Aku mematung. Sejenak bayangan ibu hadir padaku. Namun semua tentang kediamannya. Maka aku buru-buru mengenyahkan bayangan itu dari kepalaku.

“Kata dokter, waktunya tak lama lagi. Ini mungkin… saat terakhir buatmu bertemu dengannya.”

Ucapan itu seperti terdengar begitu jauh di telingaku.

“Kau akan pulang kan?”

Aku tak menjawab. Tubuhku tiba-tiba terasa begitu dingin.

“Apakah…” kata-kataku seperti keluar tanpa bisa kukontrol, “Kamar nenek masih di sana?”

Kakakku menatap tak mengerti, “Ya, tentu saja masih di sana.”

“Apakah ranjang dengan kelambu putih itu, masih ada?”

“Kalau itu, tentu sudah tak ada. Kamar itu sudah lama disewakan. Ranjang dan barang-barang nenek lainnya sudah dijual bertahun-tahun lalu. Kenapa kau menanyakan itu?”

Aku tak menjawab. Tanpa sadar tanganku meremas ujung bajuku.

“Kau akan pulang kan?”

Sungguh, suaranya nyaris tak lagi bisa kudengar.

 

Dulu, sewaktu aku belum menikah, pernah ada surat-surat yang datang padaku. Surat-surat yang di tulis ibu dan kakak-kakakku. Mereka kerap mengabarkan keadaan ayah yang sudah sakit-sakitan.

Aku tak pernah membaca surat-surat itu sampai selesai. Hanya memegangnya saja, tanganku sudah bergetar hebat. Jadi yang selalu kulakukan adalah mengambil korek api dan membakar surat itu sesegera mungkin. Api yang melumat dan kertas yang mengabu hitam sedikit bisa menenangkanku.

Sampai kemudian ada surat yang mengabarkan kalau ayah sudah meninggal. Aku tetap tak menggubrisnya. Kupikir hubunganku dengan mereka semua memang sudah selesai.

Entahlah, kemarahanku seerti tak pernah reda. Aku ingat, sejak ayah mulai memasukkanku ke rumah sakit jiwa, tak ada dari mereka yang mencoba membelaku. Mereka memang sempat menengokku beberapa kali, tapi kupikir itu hanya sekedar basa-basi.

Sejak itu, keinginanku untuk bertahan hidup terasa menguat. Akan kubuktikan kalau aku tak akan hancur karena ini semua. Tak lebih setahun, aku bisa meyakinkan dokter kalau aku sehat. Dan ketika aku diperbolehkan keluar, aku tak lagi pulang ke rumah.
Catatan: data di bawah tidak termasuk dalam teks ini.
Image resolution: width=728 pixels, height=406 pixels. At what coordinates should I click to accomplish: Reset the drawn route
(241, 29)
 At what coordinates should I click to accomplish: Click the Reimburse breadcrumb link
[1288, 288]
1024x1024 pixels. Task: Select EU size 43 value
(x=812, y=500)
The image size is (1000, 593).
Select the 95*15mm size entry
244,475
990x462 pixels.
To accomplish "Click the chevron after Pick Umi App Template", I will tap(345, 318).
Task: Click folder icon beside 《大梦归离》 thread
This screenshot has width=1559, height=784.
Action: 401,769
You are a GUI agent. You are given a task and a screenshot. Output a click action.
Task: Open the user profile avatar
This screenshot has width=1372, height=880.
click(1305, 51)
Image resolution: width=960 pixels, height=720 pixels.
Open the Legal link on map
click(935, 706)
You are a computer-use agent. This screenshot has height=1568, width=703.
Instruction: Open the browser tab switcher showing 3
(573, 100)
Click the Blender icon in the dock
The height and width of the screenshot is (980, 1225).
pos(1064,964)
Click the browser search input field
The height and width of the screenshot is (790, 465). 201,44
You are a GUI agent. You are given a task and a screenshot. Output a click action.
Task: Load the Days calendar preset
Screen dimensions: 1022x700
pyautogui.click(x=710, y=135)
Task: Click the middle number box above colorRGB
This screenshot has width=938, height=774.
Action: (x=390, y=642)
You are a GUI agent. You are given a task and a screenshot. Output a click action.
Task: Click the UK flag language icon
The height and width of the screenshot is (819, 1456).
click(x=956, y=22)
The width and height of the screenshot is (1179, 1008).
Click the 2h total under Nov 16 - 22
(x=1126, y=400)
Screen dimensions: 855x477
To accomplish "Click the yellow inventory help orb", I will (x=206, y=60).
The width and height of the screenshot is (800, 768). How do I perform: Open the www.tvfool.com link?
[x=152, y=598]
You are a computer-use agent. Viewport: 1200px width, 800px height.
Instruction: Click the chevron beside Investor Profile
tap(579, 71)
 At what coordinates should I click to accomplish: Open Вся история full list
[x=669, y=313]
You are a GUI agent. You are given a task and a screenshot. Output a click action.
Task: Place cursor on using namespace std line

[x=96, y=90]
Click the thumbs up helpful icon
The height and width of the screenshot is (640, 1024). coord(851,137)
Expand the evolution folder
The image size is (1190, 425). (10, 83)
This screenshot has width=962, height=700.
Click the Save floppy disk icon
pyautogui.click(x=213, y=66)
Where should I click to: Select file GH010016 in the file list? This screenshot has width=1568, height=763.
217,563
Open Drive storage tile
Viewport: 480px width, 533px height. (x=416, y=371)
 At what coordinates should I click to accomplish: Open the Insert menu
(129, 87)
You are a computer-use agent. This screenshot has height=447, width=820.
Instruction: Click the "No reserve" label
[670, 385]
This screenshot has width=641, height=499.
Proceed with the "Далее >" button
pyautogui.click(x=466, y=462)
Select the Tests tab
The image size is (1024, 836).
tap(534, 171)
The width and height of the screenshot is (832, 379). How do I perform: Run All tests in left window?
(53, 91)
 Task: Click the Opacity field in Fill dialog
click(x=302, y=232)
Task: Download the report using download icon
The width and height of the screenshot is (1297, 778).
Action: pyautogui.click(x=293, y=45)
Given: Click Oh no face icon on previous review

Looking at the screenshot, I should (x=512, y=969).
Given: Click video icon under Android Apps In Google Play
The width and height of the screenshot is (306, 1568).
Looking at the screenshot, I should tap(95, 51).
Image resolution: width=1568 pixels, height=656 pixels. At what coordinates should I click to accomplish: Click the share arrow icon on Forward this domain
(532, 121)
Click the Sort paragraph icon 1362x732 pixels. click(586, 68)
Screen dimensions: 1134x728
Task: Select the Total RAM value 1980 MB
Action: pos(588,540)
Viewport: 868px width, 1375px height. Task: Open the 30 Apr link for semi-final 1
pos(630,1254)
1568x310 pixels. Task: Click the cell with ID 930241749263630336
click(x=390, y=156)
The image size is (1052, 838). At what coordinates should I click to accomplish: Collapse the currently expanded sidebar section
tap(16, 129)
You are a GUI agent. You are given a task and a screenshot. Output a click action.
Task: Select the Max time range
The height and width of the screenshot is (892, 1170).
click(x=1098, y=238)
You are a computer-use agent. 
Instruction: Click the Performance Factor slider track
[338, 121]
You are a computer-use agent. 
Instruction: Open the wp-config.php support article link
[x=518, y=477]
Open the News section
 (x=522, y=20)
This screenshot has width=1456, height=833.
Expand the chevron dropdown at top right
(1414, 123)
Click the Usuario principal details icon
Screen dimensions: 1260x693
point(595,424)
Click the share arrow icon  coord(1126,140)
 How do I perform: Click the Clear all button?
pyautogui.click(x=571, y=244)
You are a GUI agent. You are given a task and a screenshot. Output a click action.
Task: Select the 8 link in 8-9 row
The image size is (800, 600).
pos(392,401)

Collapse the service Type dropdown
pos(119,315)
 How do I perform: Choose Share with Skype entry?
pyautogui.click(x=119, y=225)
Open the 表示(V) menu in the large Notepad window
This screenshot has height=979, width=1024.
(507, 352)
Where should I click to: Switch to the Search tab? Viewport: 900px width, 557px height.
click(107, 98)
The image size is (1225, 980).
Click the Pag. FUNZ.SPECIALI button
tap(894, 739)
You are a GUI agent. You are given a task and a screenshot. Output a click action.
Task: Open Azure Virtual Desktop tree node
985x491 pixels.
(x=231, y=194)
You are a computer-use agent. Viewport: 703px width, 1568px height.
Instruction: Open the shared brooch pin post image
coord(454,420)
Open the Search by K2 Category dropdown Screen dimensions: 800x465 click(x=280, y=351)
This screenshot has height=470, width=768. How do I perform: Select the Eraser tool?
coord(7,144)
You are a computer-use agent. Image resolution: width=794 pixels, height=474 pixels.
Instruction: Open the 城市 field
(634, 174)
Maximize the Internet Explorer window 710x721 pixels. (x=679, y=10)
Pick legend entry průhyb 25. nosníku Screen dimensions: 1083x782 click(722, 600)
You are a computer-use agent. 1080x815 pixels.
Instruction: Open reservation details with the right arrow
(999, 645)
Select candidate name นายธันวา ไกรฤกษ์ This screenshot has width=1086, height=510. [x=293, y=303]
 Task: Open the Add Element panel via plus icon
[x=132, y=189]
Kuhapus jejakku di sana.

Aku tak tahu harus kemana. Aku hanya mengikuti jalanan yang berlawanan dari arah menuju kotaku. Saat itulah aku masuk ke masa paling pahit dalam hidupku. Hal-hal buruk yang sebelumnya tak pernah kubayangkan: melacurkan diri untuk bertahan hidup. Sampai aku kemudian mendapat kerja dan bertemu dengan suamiku.

Kini, selepas kedatangan kakakku, suamiku berucap pelan, “Kupikir, sudah waktunya kau pulang.”

Aku tak percaya dengan ucapannya. Beberapa hari lalu, ia sendiri yang mengatakan aku tak perlu pulang bila aku tak mau.

“Bagaimana pun… ia tetap ibumu.”

Aku menggeleng dengan gerakan perlahan. “Dulu, sudah kukatakan padamu bukan, sayapku telah kupatahkan dan aku tak lagi bisa kemana-mana?”

Suamiku menyentuh tanganku, dan menciumnya dengan lembut, “Kau tak perlu sayap untuk pergi ke sana. Aku yang akan membimbing setiap langkahmu.”

 

Kakiku terasa begitu berat. Ada pengingkaran yang terus memberontak dalam hatiku. Setiap langkahku terasa gamang, seakan menjejak lumpur yang hendak menghisapku. Untunglah suamiku terus ada di sisiku.

Aku bisa berdiri memandang semua yang ada. Ingatanku seperti terlempar pada masa lalu. Aku masih mengingat semuanya. Tak banyak yang berubah dari rumah ini. Pagar berwarna hitam. Pohon perdu yang berjejer di samping. Pintu besar berwarna kusam. Sungguh, aku seperti kembali menjadi gadis kecil yang berlarian kesana-kemari.

Lalu kulihat kedua kakakku menghampiri. Keduanya menatapku tak percaya.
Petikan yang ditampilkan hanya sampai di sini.